Running through July 18 is “The Train Play,” which uses a train as a metaphor for our journey through life, and the way that very different people can find themselves in the same environment. In a way, the concept is a bit trite, but “The Train Play” has some clever and unexpected moments. There’s also a lot that the audience can easily anticipate as they get acquainted with the odd lot of travelers.
Cody Zak is Gabriel Angelfood, a largely incoherent character who feels that his relationship with angels will somehow connect him with the future of mankind. Taylor Tucker is Leopard-Girl. The character’s name is a placeholder for the 13-year-old who reads enough comic books to convince her that she has some sort of superpower. The name will serve until she figures out what the superpower is. Perhaps the best-acted role in the show is performed by Tim Coles as Paul, a burned-out, cynical travel writer whose bleak notes on what he sees outside of the train window would never entice anyone to imitate his itinerary. In Cole’s performance, every word is believable within his character’s reality. The audience can sense his frustration with an unruly child, his shock when a character threatens him with a gun, and his unexpected pleasure upon discovering some really good Scotch. Unseen in the show is Ben Gregg as the disembodied voice of the conductor. Playwright Liz Duffy Adams has the conductor make commentary on government-subsidized railroads, poor working conditions and the frustrations of the conductor’s personal life.
I also enjoyed Lauren Smith, who plays a manical scientist. Like most of the characters, she speaks directly to the audience, but connects with them with her energy and sincerity. Completing the cast is Marsha Mandell as Gala, another tense woman and three Russian brothers, traveling the world to spread a message of peace. That no one can understand them, and they don’t understand the other passengers. starts as ironic. The outcome of their message of peace is a pair of romances with other passengers. Beau Reinker plays Sergei as well as a ukulele. With Jack Matuszewski as Dimitri and Robert Branch as Mikhail, they form an ungainly trio. Still, they give the show its musical moments, which is an energy boost when one is needed.

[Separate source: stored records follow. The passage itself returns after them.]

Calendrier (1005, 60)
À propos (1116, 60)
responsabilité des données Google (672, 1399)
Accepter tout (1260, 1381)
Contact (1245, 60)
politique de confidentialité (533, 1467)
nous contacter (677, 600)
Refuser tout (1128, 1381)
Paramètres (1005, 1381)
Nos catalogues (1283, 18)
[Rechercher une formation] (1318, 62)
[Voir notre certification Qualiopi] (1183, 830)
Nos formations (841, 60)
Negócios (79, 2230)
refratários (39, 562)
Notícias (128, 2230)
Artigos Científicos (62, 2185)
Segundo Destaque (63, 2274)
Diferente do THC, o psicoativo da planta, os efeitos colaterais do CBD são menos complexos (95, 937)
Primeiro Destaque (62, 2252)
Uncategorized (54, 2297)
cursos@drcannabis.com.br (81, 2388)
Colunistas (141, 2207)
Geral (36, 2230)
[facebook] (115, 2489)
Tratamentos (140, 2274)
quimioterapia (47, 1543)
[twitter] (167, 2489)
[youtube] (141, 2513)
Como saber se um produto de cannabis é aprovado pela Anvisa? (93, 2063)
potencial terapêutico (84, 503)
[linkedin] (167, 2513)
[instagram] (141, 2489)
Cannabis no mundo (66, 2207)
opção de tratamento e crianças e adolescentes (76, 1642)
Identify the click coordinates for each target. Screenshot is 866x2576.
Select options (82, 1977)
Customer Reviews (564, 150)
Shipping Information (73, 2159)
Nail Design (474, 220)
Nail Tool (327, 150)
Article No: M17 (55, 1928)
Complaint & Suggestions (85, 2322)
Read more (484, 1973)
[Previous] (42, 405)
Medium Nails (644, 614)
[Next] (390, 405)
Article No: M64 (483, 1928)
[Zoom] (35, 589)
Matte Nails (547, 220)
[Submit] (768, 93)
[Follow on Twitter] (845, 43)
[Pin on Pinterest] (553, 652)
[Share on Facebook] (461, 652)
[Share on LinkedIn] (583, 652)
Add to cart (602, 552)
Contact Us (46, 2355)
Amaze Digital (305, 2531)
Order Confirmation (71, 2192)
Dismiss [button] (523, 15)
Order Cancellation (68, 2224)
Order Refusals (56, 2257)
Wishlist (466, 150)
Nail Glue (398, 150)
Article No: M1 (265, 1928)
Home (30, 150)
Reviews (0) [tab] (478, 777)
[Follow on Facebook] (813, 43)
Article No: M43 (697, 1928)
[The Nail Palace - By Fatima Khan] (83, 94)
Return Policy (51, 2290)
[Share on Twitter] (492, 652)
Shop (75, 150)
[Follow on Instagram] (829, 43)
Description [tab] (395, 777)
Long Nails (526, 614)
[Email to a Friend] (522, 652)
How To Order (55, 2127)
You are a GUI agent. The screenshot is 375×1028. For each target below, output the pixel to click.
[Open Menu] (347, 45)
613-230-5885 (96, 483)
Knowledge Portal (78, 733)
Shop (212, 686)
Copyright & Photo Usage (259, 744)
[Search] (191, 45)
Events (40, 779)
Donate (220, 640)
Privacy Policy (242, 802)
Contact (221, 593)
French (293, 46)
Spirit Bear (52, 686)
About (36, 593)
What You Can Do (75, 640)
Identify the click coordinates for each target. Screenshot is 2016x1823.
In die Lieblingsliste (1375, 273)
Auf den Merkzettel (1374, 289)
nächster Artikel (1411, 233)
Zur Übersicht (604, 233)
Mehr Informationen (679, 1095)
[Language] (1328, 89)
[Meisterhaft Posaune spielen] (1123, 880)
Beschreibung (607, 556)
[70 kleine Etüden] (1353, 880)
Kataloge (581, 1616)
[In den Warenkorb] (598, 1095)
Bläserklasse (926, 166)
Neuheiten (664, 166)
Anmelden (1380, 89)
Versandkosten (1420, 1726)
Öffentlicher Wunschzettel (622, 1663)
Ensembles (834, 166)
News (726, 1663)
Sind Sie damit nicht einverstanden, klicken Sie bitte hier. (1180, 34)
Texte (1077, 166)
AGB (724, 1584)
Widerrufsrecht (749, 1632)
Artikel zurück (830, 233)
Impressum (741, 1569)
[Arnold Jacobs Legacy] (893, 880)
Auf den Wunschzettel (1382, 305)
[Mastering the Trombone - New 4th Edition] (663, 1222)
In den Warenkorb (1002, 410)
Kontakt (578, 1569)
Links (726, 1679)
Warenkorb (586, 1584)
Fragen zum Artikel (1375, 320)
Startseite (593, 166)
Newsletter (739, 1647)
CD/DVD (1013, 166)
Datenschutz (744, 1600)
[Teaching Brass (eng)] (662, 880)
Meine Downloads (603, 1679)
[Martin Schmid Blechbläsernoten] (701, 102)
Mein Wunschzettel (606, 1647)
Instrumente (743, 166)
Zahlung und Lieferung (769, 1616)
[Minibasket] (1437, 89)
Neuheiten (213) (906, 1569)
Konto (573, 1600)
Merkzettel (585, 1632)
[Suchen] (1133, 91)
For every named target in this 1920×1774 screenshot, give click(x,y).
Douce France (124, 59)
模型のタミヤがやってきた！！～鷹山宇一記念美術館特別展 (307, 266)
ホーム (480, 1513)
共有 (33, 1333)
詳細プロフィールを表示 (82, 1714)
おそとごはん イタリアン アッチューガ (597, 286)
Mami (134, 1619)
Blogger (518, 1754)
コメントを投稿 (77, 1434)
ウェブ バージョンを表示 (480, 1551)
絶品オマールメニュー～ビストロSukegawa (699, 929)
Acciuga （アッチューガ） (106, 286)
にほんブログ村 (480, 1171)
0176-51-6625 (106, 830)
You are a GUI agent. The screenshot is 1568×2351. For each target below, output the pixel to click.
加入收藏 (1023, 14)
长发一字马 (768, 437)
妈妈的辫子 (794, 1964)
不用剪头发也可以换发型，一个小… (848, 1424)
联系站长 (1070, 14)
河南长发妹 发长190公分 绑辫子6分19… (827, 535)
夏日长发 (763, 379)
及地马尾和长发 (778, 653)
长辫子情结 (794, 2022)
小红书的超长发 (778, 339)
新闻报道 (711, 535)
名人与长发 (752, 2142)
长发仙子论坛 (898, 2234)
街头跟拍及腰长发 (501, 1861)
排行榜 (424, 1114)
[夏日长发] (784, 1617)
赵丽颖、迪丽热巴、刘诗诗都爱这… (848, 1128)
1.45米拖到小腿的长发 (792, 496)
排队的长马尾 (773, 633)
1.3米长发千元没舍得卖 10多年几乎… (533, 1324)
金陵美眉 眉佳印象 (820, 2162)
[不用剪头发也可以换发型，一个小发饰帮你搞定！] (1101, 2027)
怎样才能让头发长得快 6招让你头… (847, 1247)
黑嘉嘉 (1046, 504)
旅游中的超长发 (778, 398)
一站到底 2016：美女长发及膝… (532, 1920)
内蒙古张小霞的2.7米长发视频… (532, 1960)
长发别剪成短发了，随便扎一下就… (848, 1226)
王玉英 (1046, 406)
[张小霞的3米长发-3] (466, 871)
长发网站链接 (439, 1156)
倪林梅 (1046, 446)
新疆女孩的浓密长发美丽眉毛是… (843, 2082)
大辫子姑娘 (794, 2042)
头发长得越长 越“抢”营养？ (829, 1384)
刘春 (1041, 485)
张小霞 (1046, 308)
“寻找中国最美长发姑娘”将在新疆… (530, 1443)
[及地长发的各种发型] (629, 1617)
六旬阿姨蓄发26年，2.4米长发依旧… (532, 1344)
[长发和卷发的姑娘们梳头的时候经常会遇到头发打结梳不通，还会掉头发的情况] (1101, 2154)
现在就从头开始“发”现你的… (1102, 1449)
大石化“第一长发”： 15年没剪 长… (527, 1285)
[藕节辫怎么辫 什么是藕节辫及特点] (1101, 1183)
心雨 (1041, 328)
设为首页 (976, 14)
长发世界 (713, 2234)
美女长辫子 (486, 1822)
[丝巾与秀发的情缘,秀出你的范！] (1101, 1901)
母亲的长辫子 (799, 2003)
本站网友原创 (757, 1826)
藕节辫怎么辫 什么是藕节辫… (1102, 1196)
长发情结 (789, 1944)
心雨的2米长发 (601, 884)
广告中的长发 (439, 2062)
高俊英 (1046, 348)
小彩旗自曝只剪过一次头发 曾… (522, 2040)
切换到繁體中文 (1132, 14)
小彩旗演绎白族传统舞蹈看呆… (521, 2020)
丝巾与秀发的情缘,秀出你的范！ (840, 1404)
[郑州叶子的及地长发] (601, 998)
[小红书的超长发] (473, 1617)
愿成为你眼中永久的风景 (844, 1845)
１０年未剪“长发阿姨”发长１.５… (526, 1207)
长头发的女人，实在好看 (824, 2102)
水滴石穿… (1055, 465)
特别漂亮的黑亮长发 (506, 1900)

Clyde Simon’s direction is clear and illuminating. The difficulty is that the script does not have enough to illuminate. With a running time of 80 minutes, “The Train Play” runs out of steam a bit before all the lines are said. The surprise of what lies at the show’s “destination” will not be much of a surprise to the audience. Despite its thinness, “The Train Play” has entertainment value for the audience.